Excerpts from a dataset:
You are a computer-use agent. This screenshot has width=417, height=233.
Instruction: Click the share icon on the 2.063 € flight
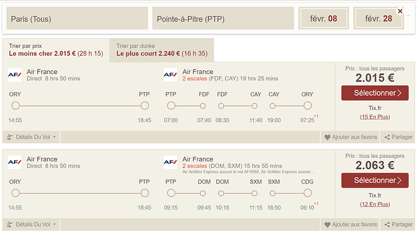387,225
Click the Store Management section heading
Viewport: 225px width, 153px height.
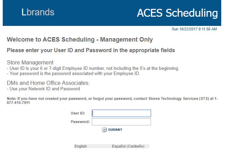tap(30, 62)
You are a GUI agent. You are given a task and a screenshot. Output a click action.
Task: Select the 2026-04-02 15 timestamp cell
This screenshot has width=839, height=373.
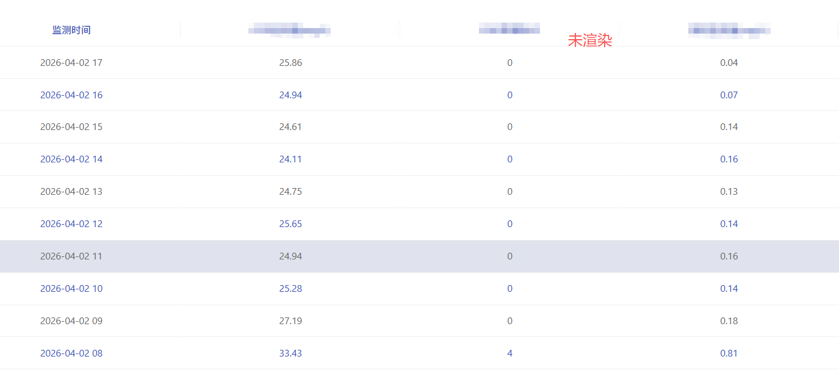coord(71,127)
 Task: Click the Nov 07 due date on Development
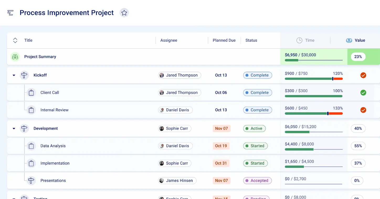click(221, 128)
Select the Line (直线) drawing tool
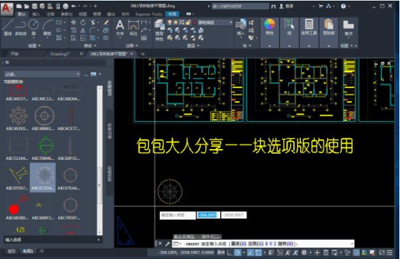This screenshot has height=259, width=400. (7, 27)
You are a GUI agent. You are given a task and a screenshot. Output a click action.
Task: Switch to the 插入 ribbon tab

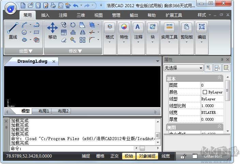(x=45, y=15)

Brief:
For this exercise, copy each line of the data above exactly, from the first through the line containing "Task: Select the 2026-04-02 15 timestamp cell", and drop the pictures.

Exercise output:
You are a computer-use agent. This screenshot has width=417, height=233.
Instruction: Click the share icon on the 2.063 € flight
387,225
Click the Store Management section heading
Viewport: 225px width, 153px height.
tap(30, 62)
You are a GUI agent. You are given a task and a screenshot. Output a click action.
Task: Select the 2026-04-02 15 timestamp cell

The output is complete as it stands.